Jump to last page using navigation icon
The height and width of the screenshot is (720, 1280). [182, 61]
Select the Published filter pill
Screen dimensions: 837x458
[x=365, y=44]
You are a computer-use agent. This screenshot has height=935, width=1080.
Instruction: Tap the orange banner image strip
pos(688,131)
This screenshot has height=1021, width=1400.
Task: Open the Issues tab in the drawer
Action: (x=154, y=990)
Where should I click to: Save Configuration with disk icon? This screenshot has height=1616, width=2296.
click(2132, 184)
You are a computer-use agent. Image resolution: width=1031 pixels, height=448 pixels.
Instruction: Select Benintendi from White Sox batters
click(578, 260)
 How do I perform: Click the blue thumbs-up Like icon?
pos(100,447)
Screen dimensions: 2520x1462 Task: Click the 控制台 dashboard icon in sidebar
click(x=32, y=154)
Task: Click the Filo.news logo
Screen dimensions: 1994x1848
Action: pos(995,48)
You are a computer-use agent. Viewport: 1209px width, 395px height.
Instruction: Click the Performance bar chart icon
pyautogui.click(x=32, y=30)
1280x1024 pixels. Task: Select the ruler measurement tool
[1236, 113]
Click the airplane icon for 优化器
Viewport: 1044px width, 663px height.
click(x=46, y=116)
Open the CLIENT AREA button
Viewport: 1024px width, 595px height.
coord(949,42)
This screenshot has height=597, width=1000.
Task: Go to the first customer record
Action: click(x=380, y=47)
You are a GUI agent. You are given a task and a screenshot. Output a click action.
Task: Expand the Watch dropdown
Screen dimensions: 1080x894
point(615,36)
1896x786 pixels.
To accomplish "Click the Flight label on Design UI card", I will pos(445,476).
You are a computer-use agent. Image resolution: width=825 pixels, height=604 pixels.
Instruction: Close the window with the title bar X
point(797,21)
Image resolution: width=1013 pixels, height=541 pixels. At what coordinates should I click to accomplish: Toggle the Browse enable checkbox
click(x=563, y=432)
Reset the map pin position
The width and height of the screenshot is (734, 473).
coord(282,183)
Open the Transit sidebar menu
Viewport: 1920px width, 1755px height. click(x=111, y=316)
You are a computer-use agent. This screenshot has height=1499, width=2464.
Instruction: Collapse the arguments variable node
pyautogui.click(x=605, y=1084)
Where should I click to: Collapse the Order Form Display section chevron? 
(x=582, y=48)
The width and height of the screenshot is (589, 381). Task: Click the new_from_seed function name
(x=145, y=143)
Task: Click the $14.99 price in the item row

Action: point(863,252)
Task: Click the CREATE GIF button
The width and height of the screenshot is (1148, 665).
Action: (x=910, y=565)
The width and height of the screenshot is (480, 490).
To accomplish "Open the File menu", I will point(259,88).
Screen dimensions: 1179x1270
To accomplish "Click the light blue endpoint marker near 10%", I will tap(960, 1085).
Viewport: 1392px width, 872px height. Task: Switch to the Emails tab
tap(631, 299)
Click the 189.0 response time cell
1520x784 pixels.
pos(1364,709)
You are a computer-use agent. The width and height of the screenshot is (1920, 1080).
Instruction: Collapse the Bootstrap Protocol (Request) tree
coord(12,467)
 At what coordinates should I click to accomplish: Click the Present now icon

--- --- ---

Challenge:
Copy out all of the records above, replacing "computer-use agent" with "desktop agent" everywhere it appears and leaving the rest unchanged.

Exercise result:
Jump to last page using navigation icon
The height and width of the screenshot is (720, 1280). [182, 61]
Select the Published filter pill
Screen dimensions: 837x458
[x=365, y=44]
You are a desktop agent. This screenshot has height=935, width=1080.
Instruction: Tap the orange banner image strip
pos(688,131)
This screenshot has height=1021, width=1400.
Task: Open the Issues tab in the drawer
Action: (x=154, y=990)
Where should I click to: Save Configuration with disk icon? This screenshot has height=1616, width=2296.
click(2132, 184)
You are a desktop agent. Image resolution: width=1031 pixels, height=448 pixels.
Instruction: Select Benintendi from White Sox batters
click(578, 260)
 How do I perform: Click the blue thumbs-up Like icon?
pos(100,447)
Screen dimensions: 2520x1462 Task: Click the 控制台 dashboard icon in sidebar
click(x=32, y=154)
Task: Click the Filo.news logo
Screen dimensions: 1994x1848
Action: pos(995,48)
You are a desktop agent. Viewport: 1209px width, 395px height.
Instruction: Click the Performance bar chart icon
pyautogui.click(x=32, y=30)
1280x1024 pixels. Task: Select the ruler measurement tool
[1236, 113]
Click the airplane icon for 优化器
Viewport: 1044px width, 663px height.
click(x=46, y=116)
Open the CLIENT AREA button
Viewport: 1024px width, 595px height.
coord(949,42)
This screenshot has height=597, width=1000.
Task: Go to the first customer record
Action: click(x=380, y=47)
You are a GUI agent. You are given a task and a screenshot. Output a click action.
Task: Expand the Watch dropdown
Screen dimensions: 1080x894
point(615,36)
1896x786 pixels.
To accomplish "Click the Flight label on Design UI card", I will pos(445,476).
You are a desktop agent. Image resolution: width=825 pixels, height=604 pixels.
Instruction: Close the window with the title bar X
point(797,21)
Image resolution: width=1013 pixels, height=541 pixels. At what coordinates should I click to accomplish: Toggle the Browse enable checkbox
click(x=563, y=432)
Reset the map pin position
The width and height of the screenshot is (734, 473).
coord(282,183)
Open the Transit sidebar menu
Viewport: 1920px width, 1755px height. click(x=111, y=316)
You are a desktop agent. This screenshot has height=1499, width=2464.
Instruction: Collapse the arguments variable node
pyautogui.click(x=605, y=1084)
Where should I click to: Collapse the Order Form Display section chevron? 
(x=582, y=48)
The width and height of the screenshot is (589, 381). Task: Click the new_from_seed function name
(x=145, y=143)
Task: Click the $14.99 price in the item row

Action: point(863,252)
Task: Click the CREATE GIF button
The width and height of the screenshot is (1148, 665).
Action: (x=910, y=565)
The width and height of the screenshot is (480, 490).
To accomplish "Open the File menu", I will point(259,88).
Screen dimensions: 1179x1270
To accomplish "Click the light blue endpoint marker near 10%", I will tap(960, 1085).
Viewport: 1392px width, 872px height. Task: Switch to the Emails tab
tap(631, 299)
Click the 189.0 response time cell
1520x784 pixels.
pos(1364,709)
You are a desktop agent. The width and height of the screenshot is (1920, 1080).
Instruction: Collapse the Bootstrap Protocol (Request) tree
coord(12,467)
 At what coordinates should I click to accomplish: Click the Present now icon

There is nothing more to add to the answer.